Anche in riferimento al post di ieri sull’essere o meno computer di iPad, ho sentito dire in passato che iPad non era un computer perché non si poteva usare per scrivere programmi per iPad.
Motivazione tirata per i capelli, dato che il problema – da tempo – non sono gli strumenti per programmare su iPad. Da Pythonista a Lisping a tutto il resto possibile, le occasioni per programmare abbondano.

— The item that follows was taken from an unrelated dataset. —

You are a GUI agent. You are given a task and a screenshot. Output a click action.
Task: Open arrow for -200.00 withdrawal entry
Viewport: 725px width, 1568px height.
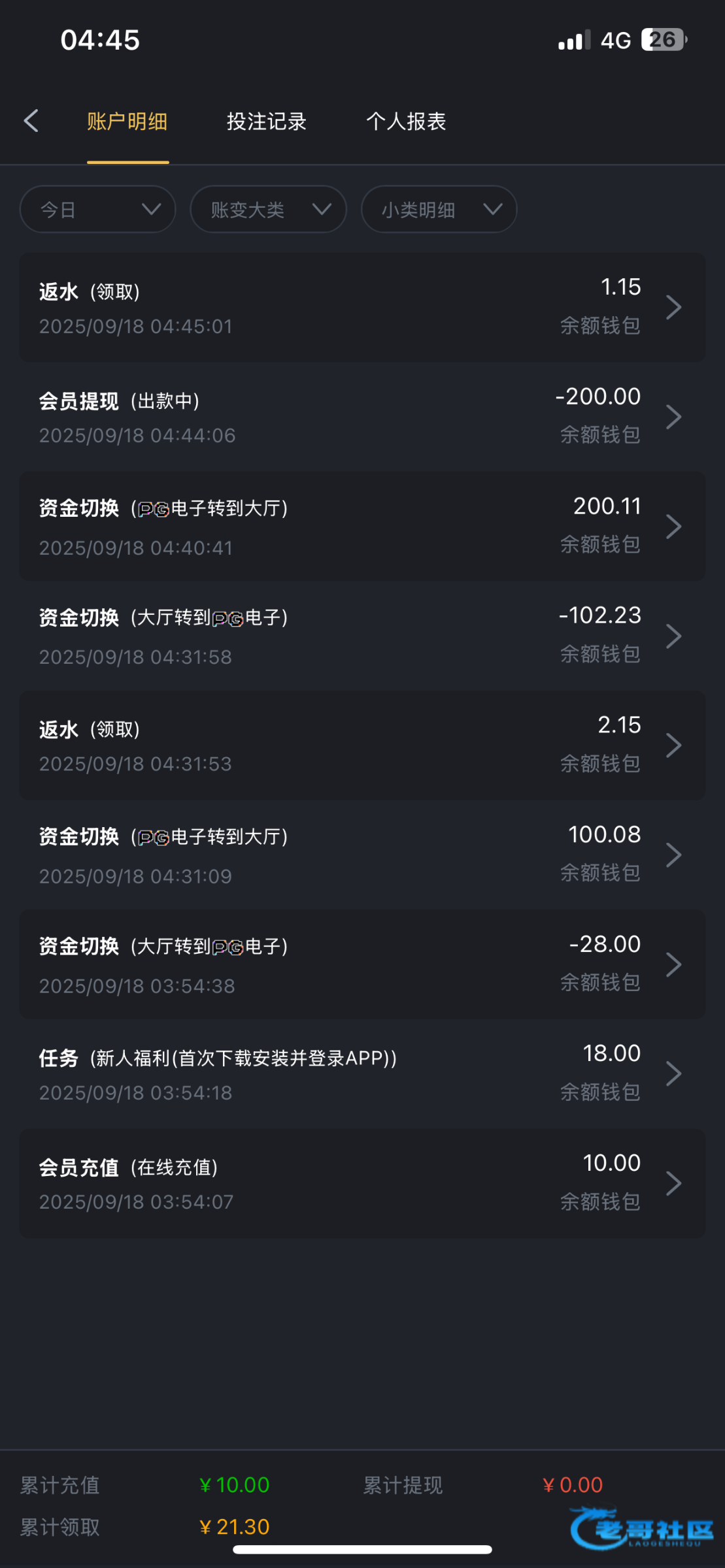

Con l’entrata in scena del computing remoto, della virtualizzazione e del cloud la questione è diventata infinitamente più sfumata. Sul mio iPad potrebbe girare una macchina virtuale contenente Linux, operante da un server remoto. A quel punto si potrebbe argomentare che il fulcro dell’elaborazione sta altrove e il mio iPad è semplicemente uno strumento di interfaccia. Ugualmente, potrei lanciare un ambiente di programmazione su quel server remoto e dargli ordini da iPad, vedendo il risultato su iPad. Difficile sostenere che io in quel momento non stia programmando.
Forse il punto era poter usare un iPad per scrivere app da far girare su iPad. Ok: è uscito Dringend, ambiente di programmazione per lavorare su iPad a progetti Xcode. Dringend è la strada per aprire, creare, modificare su iPad un progetto di programma Xcode, programmato con Swift oppure Objective-C, contenente una app per iPad (o qualsiasi altro aggeggio iOS).
Bisogna riconoscere che Dringend non è completamente autonomo, c’è il trucco: bisogna avere un Mac che fa da server in fase di build, un account Dropbox utilizzabile per la sincronizzazione con Mac e un account da sviluppatore presso Apple.
Però riguardo l’esempio appena formulato, della macchina Linux virtualizzata su iPad, e rispondo sì, e allora?. Posso scrivere su iPad una app per iPad e compilarla se c’è un Mac in rete. È un problema? Se sì, bisogna rigettare l’idea che esistano situazioni come Codeanywhere, dove si programma addirittura via browser. Significa più o meno rigettare il XXI secolo.
iPad è un computer. Ci posso persino programmare per iPad, al prezzo sfasciafamiglie di 9,99 euro.